One of the most lavishly decorated books the world has seen was despatched from London to New York in April 1912.
The jewel-encrusted edition of the Rubáiyát of Omar Khayyám was taken aboard the RMS Titanic and sank to the bottom of the Atlantic Ocean, exactly 110 years ago.
A replacement was finished at great expense by the late 1930s but it was promptly incinerated by German bombers as the British capital was ravaged during the Blitz.
The young man behind this extravagant presentation of the polymath Khayyám’s poetry would soon drown in an English seaside resort.

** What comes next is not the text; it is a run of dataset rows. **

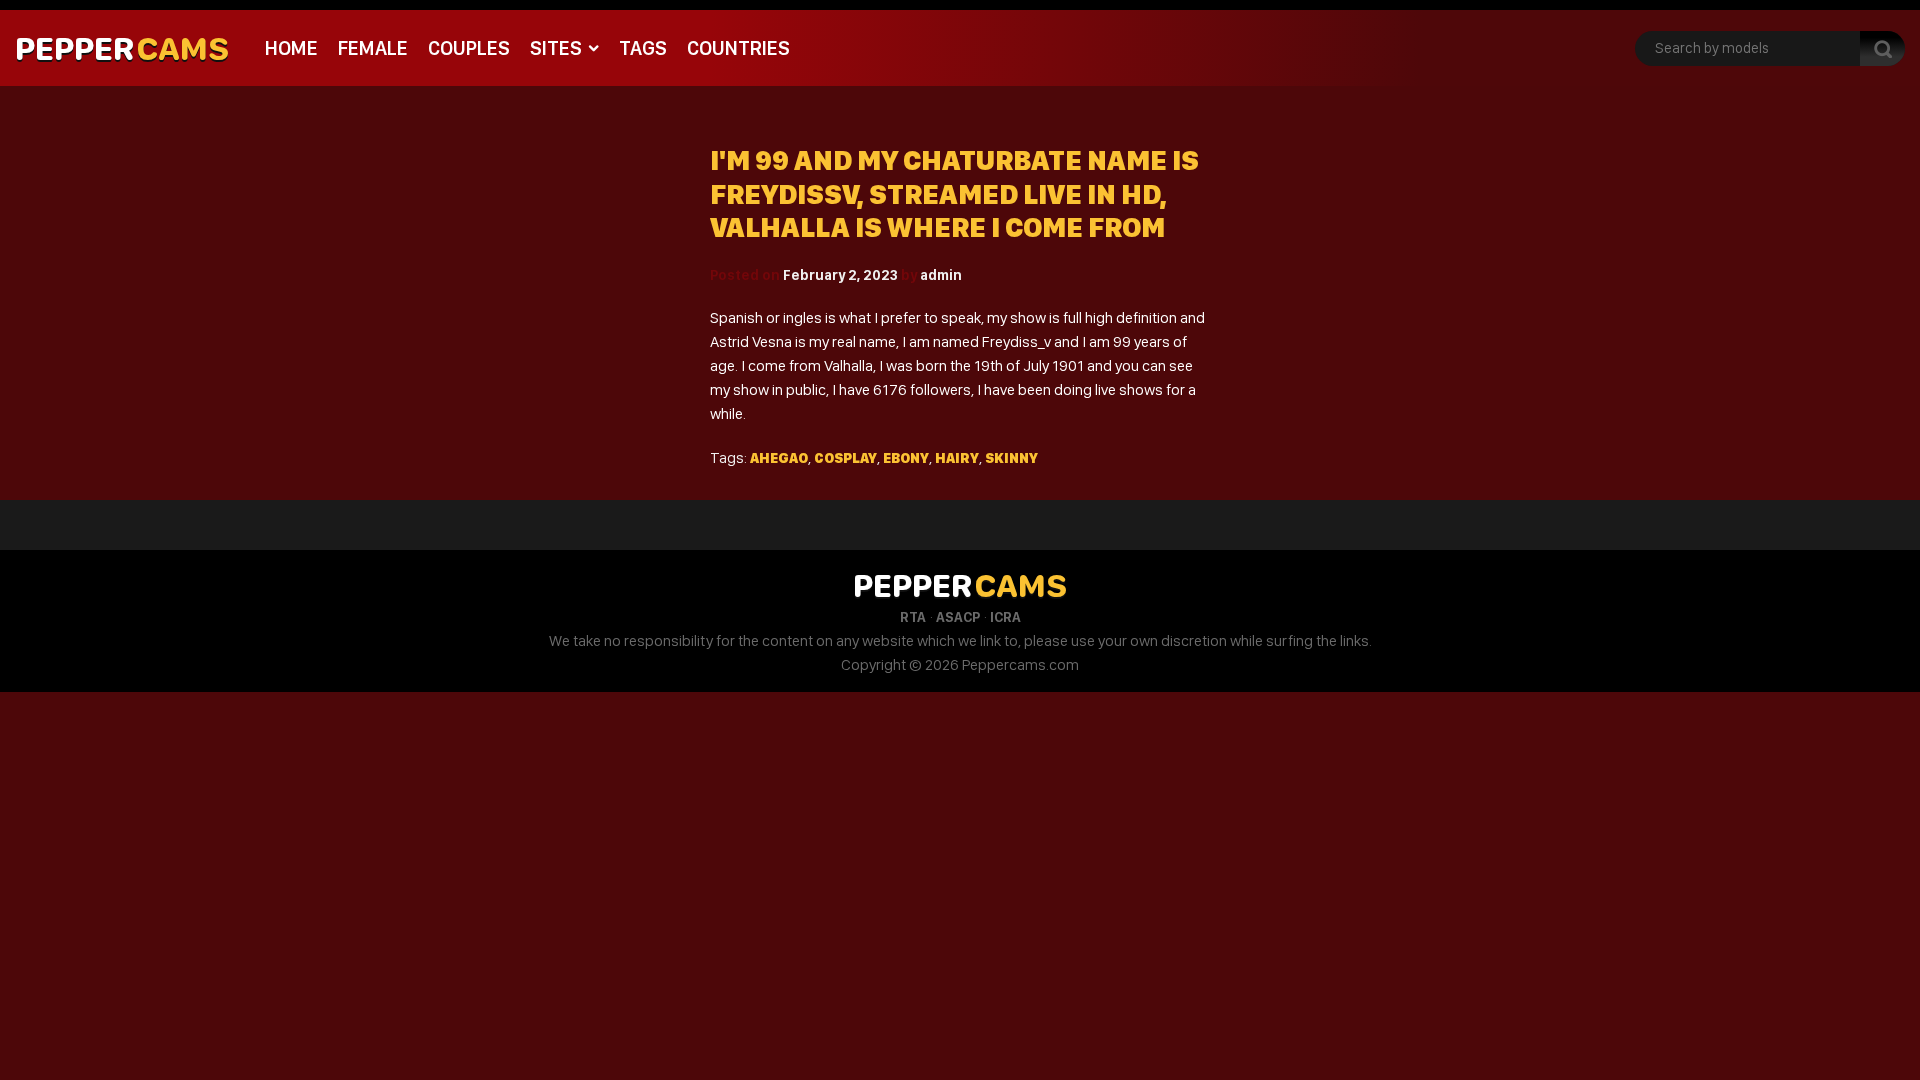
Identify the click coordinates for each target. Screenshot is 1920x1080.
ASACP (958, 617)
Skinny (1011, 458)
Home (291, 48)
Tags (643, 48)
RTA (913, 617)
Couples (469, 48)
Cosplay (845, 458)
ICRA (1005, 617)
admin (941, 275)
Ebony (906, 458)
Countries (738, 48)
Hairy (957, 458)
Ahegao (779, 458)
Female (373, 48)
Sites (556, 48)
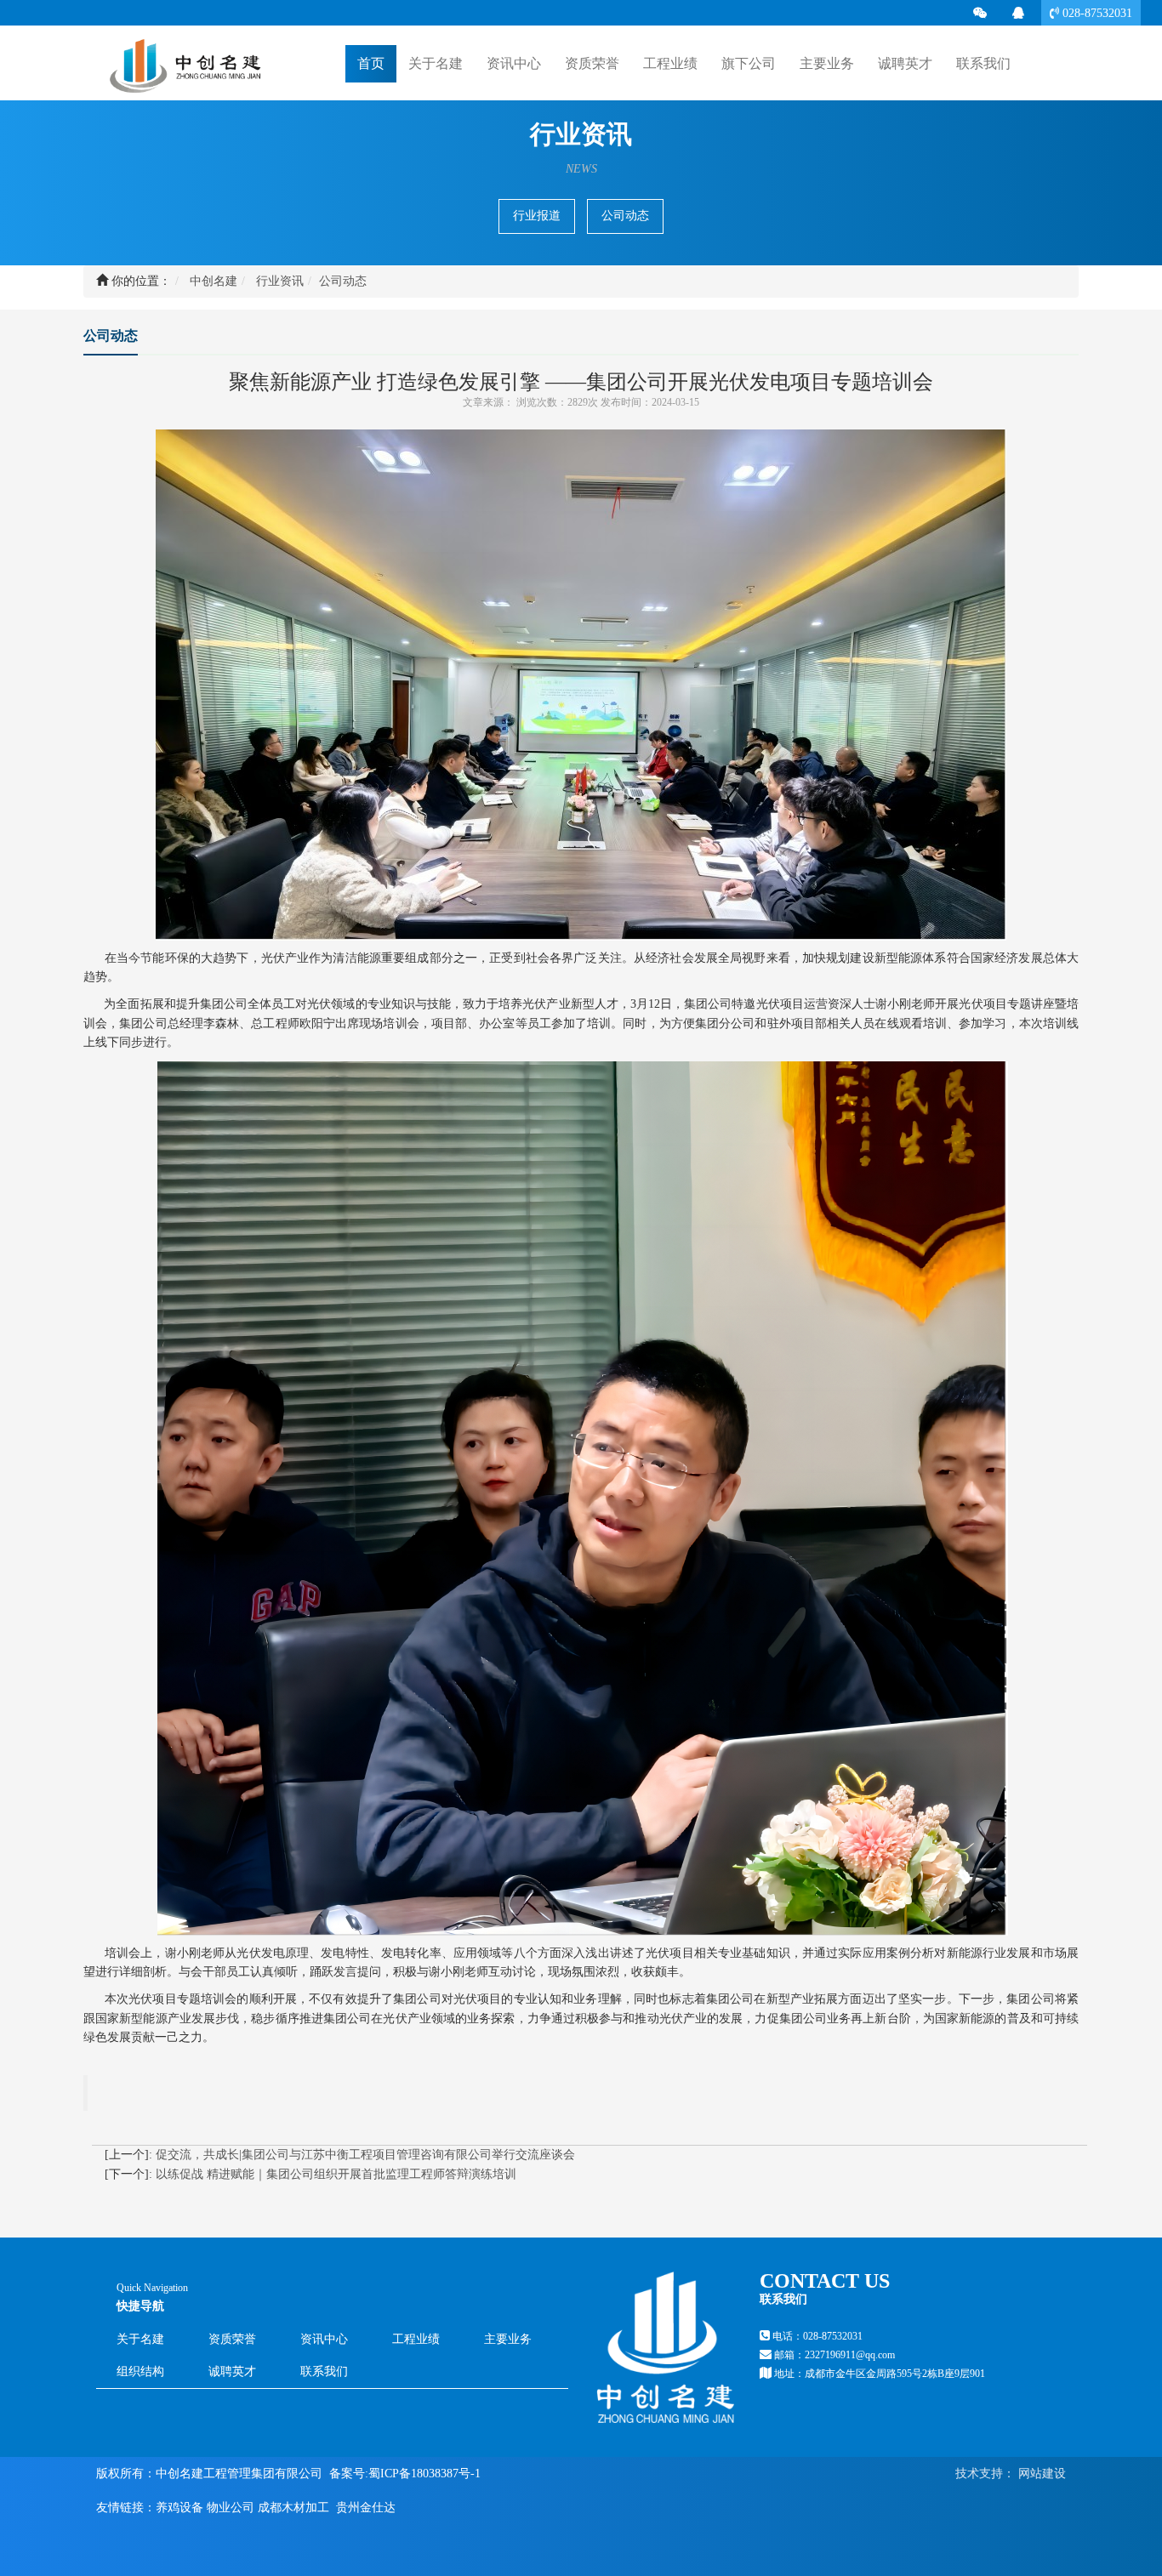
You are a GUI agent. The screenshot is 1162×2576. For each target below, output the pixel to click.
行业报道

Would anyone dare to commission a third “Great Omar”?
‘The greater the price the more I shall be pleased’
In 1911, Francis Sangorski finished work on a binding he had been labouring over at his Holborn workshop for two years.
It was breathtakingly magnificent.
Measuring 16in by 13in (40cm by 35cm), the book was encrusted with 1,050 jewels including specially cut rubies, topazes and emeralds. About 100sq ft (9sq m) of gold leaf and some 5,000 pieces of leather were used in its creation.
Sangorski agonised over every detail, at one point borrowing a human skull so he could accurately depict it in his artistic vision. He even bribed a keeper at London Zoo to feed a live rat to a snake so he could capture the grisly image from first-hand experience.
The Daily Mirror considered the finished work to be “the most remarkable specimen of binding ever produced”. Others simply described it as the “Book Wonderful”.
It was given an enormous price tag.
Bookbinder Sangorski and his business partner George Sutcliffe were already highly regarded for their elaborate jewelled covers.
“Real jewelled bindings were like Fabergé eggs,” explains Rob Shepherd, managing director of Shepherds, Sangorski & Sutcliffe – the 21st Century iteration of the company the two men set up in the Edwardian era.
“They were of a level which would be very hard to replicate today as there’s been a loss of skills over the years. The trade in those days was very skilled. They were extraordinarily talented craftsmen.”
The pair had met in 1897 at evening classes, where they were taught by the best as apprentices to a line of craftsmen who went back to the Arts and Crafts movement’s William Morris and included the eccentric TJ Cobden-Sanderson – a man who ended his career by throwing blocks of his own typeface off Hammersmith Bridge and into the River Thames so that nobody could copy him.
Sangorski and Sutcliffe’s work stood out and they won prestigious bookbinding commissions, including for King Edward VII.